Present every line of the data below as a Markdown table with two columns, Row and Line. Number the lines in order and leave out any blank ones.

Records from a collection
------------------------------------

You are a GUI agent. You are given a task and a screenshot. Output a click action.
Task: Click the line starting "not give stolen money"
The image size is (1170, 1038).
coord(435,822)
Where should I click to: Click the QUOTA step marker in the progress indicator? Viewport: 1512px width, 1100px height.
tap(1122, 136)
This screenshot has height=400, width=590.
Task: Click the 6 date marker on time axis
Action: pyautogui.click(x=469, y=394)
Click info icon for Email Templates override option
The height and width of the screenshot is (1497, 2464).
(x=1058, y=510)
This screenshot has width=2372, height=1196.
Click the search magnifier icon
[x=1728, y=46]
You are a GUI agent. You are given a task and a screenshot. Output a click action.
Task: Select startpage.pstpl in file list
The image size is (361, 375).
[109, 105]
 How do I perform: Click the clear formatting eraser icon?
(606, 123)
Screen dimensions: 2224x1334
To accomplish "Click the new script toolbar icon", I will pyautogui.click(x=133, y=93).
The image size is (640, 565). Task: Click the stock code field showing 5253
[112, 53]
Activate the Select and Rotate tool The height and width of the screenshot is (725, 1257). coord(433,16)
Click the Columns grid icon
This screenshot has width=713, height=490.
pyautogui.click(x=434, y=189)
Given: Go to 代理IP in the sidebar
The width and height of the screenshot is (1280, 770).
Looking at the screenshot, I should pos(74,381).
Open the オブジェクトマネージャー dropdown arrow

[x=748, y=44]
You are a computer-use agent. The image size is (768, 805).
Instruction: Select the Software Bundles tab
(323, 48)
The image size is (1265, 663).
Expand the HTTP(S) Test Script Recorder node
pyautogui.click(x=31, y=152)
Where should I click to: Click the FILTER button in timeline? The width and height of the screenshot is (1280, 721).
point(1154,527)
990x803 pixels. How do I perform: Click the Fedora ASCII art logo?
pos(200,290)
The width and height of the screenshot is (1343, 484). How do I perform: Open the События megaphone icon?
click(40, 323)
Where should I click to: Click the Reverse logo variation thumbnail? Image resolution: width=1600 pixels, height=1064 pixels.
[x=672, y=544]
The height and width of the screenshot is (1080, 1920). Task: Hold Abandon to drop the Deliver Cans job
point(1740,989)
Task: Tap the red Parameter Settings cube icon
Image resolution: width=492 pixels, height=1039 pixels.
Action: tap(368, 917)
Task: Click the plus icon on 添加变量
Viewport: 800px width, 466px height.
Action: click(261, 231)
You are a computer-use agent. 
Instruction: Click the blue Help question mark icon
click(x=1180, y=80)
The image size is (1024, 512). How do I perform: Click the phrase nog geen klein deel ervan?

------------------------------------

Problem solution:
| Row | Line |
|---|---|
| 1 | You are a GUI agent. You are given a task and a screenshot. Output a click action. |
| 2 | Task: Click the line starting "not give stolen money" |
| 3 | The image size is (1170, 1038). |
| 4 | coord(435,822) |
| 5 | Where should I click to: Click the QUOTA step marker in the progress indicator? Viewport: 1512px width, 1100px height. |
| 6 | tap(1122, 136) |
| 7 | This screenshot has height=400, width=590. |
| 8 | Task: Click the 6 date marker on time axis |
| 9 | Action: pyautogui.click(x=469, y=394) |
| 10 | Click info icon for Email Templates override option |
| 11 | The height and width of the screenshot is (1497, 2464). |
| 12 | (x=1058, y=510) |
| 13 | This screenshot has width=2372, height=1196. |
| 14 | Click the search magnifier icon |
| 15 | [x=1728, y=46] |
| 16 | You are a GUI agent. You are given a task and a screenshot. Output a click action. |
| 17 | Task: Select startpage.pstpl in file list |
| 18 | The image size is (361, 375). |
| 19 | [109, 105] |
| 20 |  How do I perform: Click the clear formatting eraser icon? |
| 21 | (606, 123) |
| 22 | Screen dimensions: 2224x1334 |
| 23 | To accomplish "Click the new script toolbar icon", I will pyautogui.click(x=133, y=93). |
| 24 | The image size is (640, 565). Task: Click the stock code field showing 5253 |
| 25 | [112, 53] |
| 26 | Activate the Select and Rotate tool The height and width of the screenshot is (725, 1257). coord(433,16) |
| 27 | Click the Columns grid icon |
| 28 | This screenshot has width=713, height=490. |
| 29 | pyautogui.click(x=434, y=189) |
| 30 | Given: Go to 代理IP in the sidebar |
| 31 | The width and height of the screenshot is (1280, 770). |
| 32 | Looking at the screenshot, I should pos(74,381). |
| 33 | Open the オブジェクトマネージャー dropdown arrow |
| 34 | [x=748, y=44] |
| 35 | You are a computer-use agent. The image size is (768, 805). |
| 36 | Instruction: Select the Software Bundles tab |
| 37 | (323, 48) |
| 38 | The image size is (1265, 663). |
| 39 | Expand the HTTP(S) Test Script Recorder node |
| 40 | pyautogui.click(x=31, y=152) |
| 41 | Where should I click to: Click the FILTER button in timeline? The width and height of the screenshot is (1280, 721). |
| 42 | point(1154,527) |
| 43 | 990x803 pixels. How do I perform: Click the Fedora ASCII art logo? |
| 44 | pos(200,290) |
| 45 | The width and height of the screenshot is (1343, 484). How do I perform: Open the События megaphone icon? |
| 46 | click(40, 323) |
| 47 | Where should I click to: Click the Reverse logo variation thumbnail? Image resolution: width=1600 pixels, height=1064 pixels. |
| 48 | [x=672, y=544] |
| 49 | The height and width of the screenshot is (1080, 1920). Task: Hold Abandon to drop the Deliver Cans job |
| 50 | point(1740,989) |
| 51 | Task: Tap the red Parameter Settings cube icon |
| 52 | Image resolution: width=492 pixels, height=1039 pixels. |
| 53 | Action: tap(368, 917) |
| 54 | Task: Click the plus icon on 添加变量 |
| 55 | Viewport: 800px width, 466px height. |
| 56 | Action: click(261, 231) |
| 57 | You are a computer-use agent.  |
| 58 | Instruction: Click the blue Help question mark icon |
| 59 | click(x=1180, y=80) |
| 60 | The image size is (1024, 512). How do I perform: Click the phrase nog geen klein deel ervan? |